Fifth grade teachers and administrators have always encountered a small percentage of students who truly struggle with anxiety. For some, it’s genetic. For others, there are other issues or life events that lead to it. Either way, there’s never been a better time to be anxious. We have effective treatment options and an increasingly compassionate understanding of anxiety.

And yet, with this particular generation, we are observing that our most anxious students are struggling more than the most anxious ones did five to ten years ago. Many in the wide mid-range of coping skills are noticeably more anxious, and those with low anxiety and/or solid coping skills are still impacted by their classmates’ anxiety levels. We need to meet our students where they are, to be attuned and responsive to their needs so they can be successful learners.

To be clear, our call to action to help support fifth graders with managing anxiety comes not because the fifth graders these days are delicate, hot-house flowers whose helicopter parents have bubble-wrapped and catered to them.

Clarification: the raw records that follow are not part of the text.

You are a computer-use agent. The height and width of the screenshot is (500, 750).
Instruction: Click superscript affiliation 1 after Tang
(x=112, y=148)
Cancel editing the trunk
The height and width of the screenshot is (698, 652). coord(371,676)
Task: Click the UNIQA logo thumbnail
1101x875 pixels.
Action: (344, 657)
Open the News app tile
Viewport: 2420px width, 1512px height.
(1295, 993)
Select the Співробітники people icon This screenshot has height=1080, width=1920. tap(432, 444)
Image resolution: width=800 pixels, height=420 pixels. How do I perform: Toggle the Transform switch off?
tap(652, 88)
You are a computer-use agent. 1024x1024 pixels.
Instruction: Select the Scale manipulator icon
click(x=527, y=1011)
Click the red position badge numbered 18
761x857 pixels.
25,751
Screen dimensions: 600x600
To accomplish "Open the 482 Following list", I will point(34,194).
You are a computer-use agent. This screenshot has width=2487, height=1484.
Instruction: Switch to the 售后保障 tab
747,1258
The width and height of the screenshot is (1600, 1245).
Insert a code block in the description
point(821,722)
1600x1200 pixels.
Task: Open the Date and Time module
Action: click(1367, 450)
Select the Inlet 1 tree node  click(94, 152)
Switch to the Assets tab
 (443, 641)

We work on teaching anxiety management skills because in addition to the usual challenges of growing up, this generation is inheriting a profoundly complex and troubled world from us. We know it, and more importantly, they know it. Today’s fifth graders are going to have to save the planet while also saving for their retirement. Equipping them with the requisite skills – including managing their understandable anxiety – is the least we can do.